In 1986, the Supreme Court ruled that the interest of the State in carrying out the death penalty trumps the right of the accused to a jury representative of the community. If those with qualms about the death penalty were allowed to serve on the jury, the logic went, the death penalty would seldom, if ever, be invoked.
The jury — historically referred to as the “conscience of the community” — has now been tamed, at least in capital cases. Only those who support capital punishment are permitted to serve. You have doubts that the death penalty is just? You think the death penalty may be over‐used? The states do not want your opinion to be heard in the jury room.
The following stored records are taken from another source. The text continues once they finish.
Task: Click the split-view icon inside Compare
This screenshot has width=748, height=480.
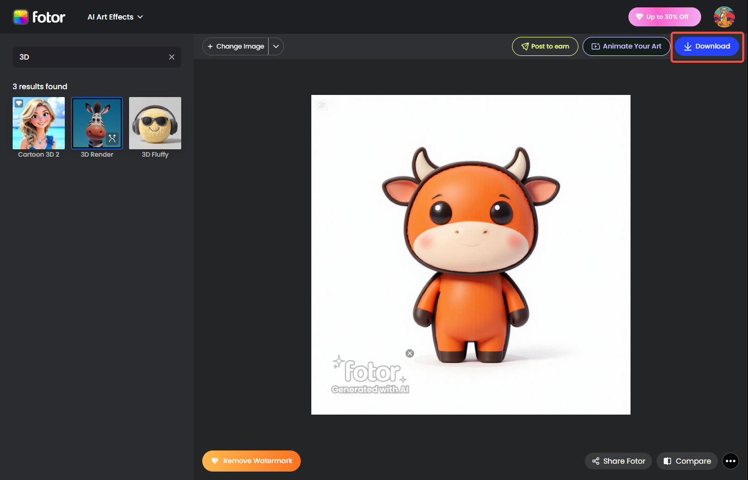Action: pyautogui.click(x=668, y=461)
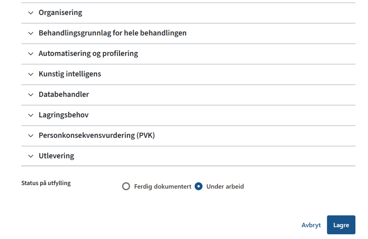Select the Under arbeid radio button

click(199, 186)
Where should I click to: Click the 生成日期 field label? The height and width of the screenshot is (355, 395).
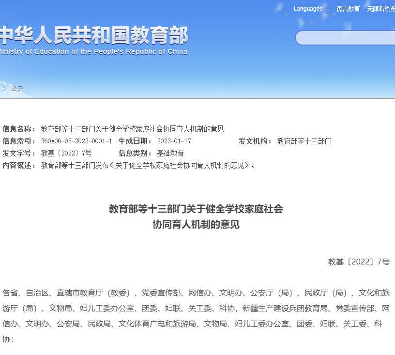click(x=135, y=141)
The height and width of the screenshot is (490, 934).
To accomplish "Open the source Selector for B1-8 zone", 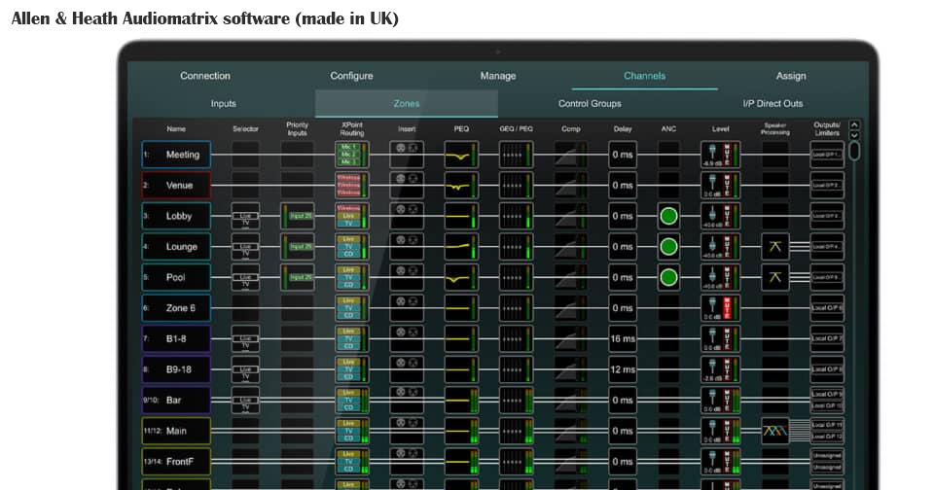I will 245,339.
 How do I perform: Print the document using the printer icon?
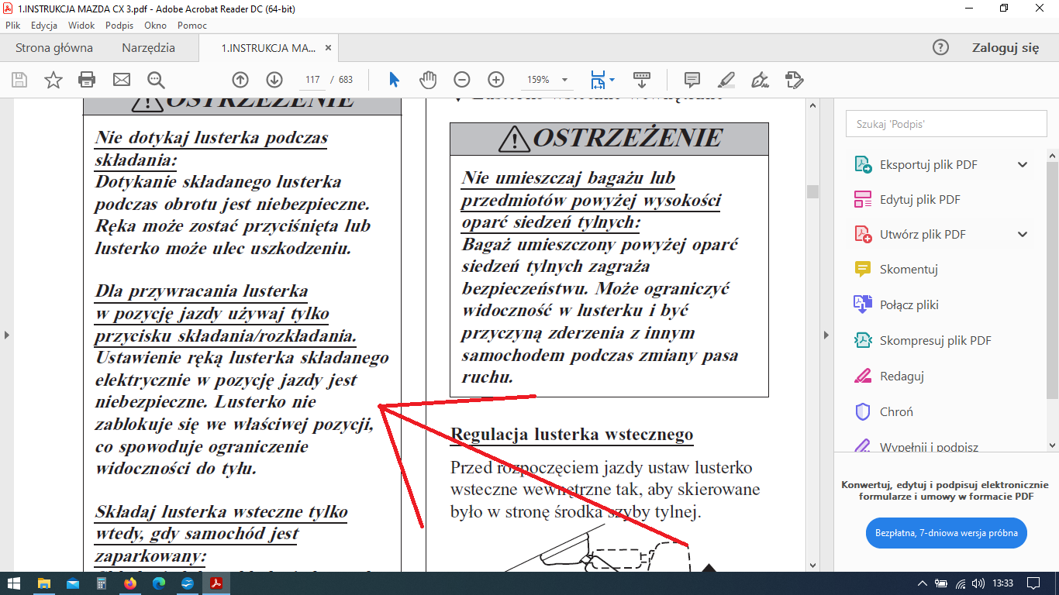pos(87,80)
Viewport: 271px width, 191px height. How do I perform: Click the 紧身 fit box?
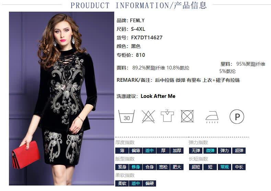[x=122, y=167]
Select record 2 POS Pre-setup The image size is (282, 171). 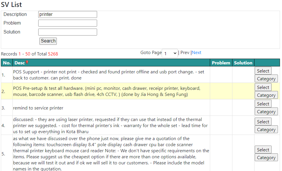point(263,88)
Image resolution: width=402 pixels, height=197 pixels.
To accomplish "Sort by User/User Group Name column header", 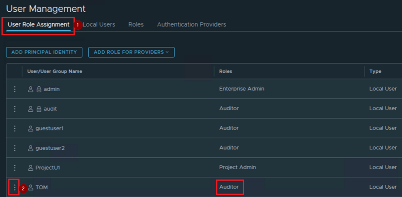I will [55, 71].
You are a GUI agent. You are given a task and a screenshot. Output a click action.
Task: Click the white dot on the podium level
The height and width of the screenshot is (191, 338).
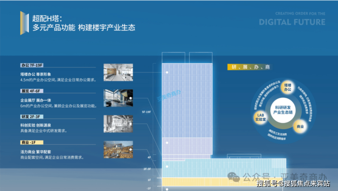pos(168,166)
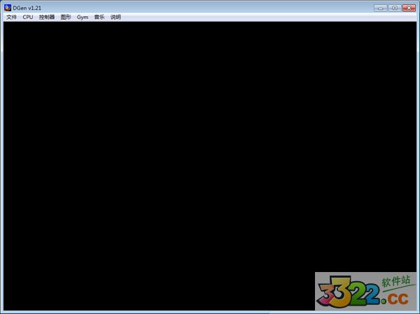Click the orange .cc watermark text
420x314 pixels.
(x=396, y=298)
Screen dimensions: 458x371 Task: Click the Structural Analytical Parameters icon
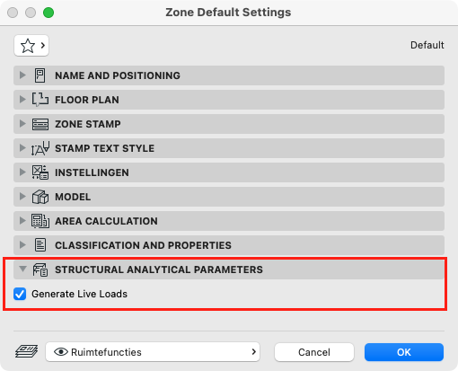[40, 269]
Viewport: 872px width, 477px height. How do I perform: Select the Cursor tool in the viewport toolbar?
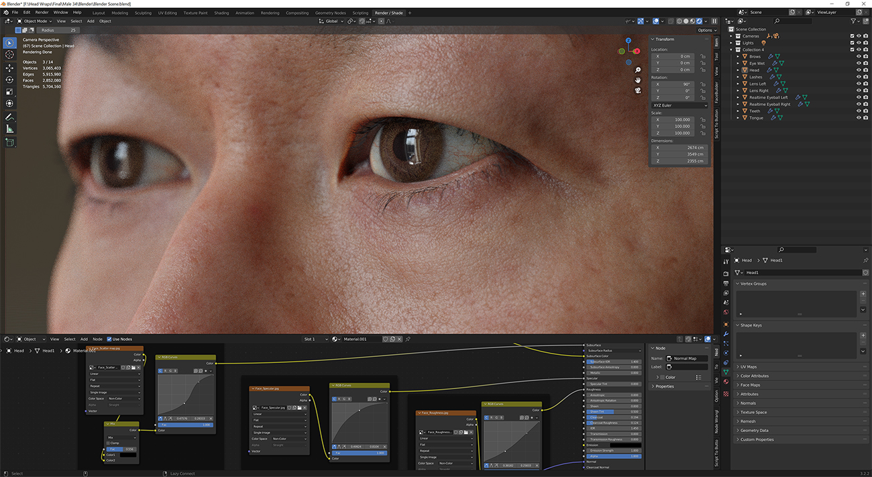[9, 55]
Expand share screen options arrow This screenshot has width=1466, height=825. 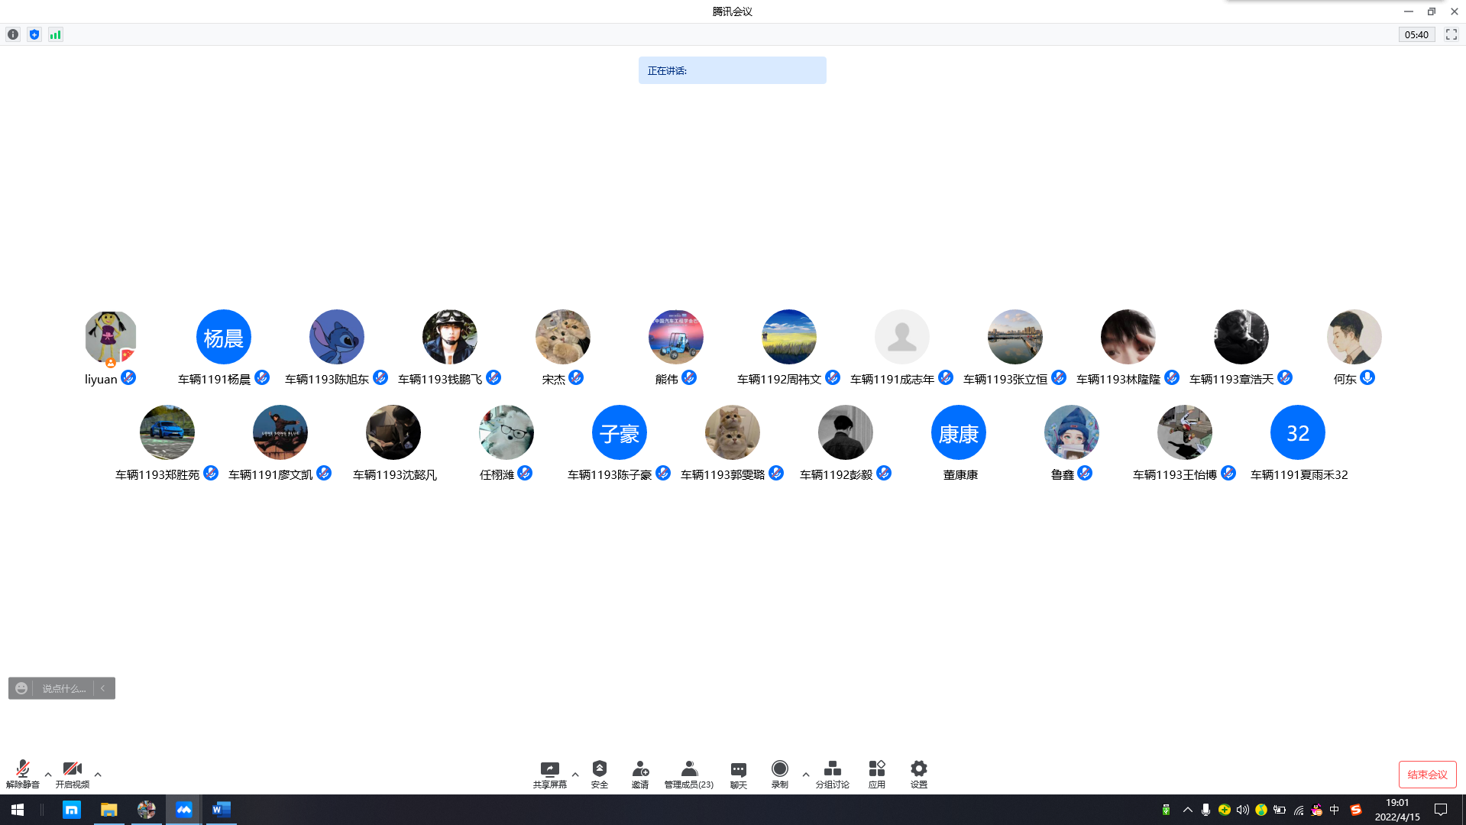[575, 775]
After all, one conscientious opinion could make the difference between life and death. And in capital litigation, some prosecutors view life imprisonment as a professional “setback.”
Modern death‐penalty law revolves around guiding jury discretion into state‐approved channels. As Chaya Weinberg‐Brodt noted in the New York University Law Review:
“In their desire to eradicate irrational acquittals and nullifications, courts have undermined the basic procedural guarantees granted to a criminal defendant. These guarantees are necessary to preserve a core value of our criminal justice system: a criminal conviction should result only upon evidence of a statutory violation and a determination by the community, speaking through a representative jury, that the defendant’s conduct is blameworthy.”
It is impossible to preserve the core values of the criminal justice system while trying to concentrate jury selection procedures on the prevention of jury nullification of the death penalty, at the expense of a selected jury. If there is one issue on which supporters and opponents of the death penalty ought to be able to agree, it is that no person should be executed after a trial before a jury that was stacked against them.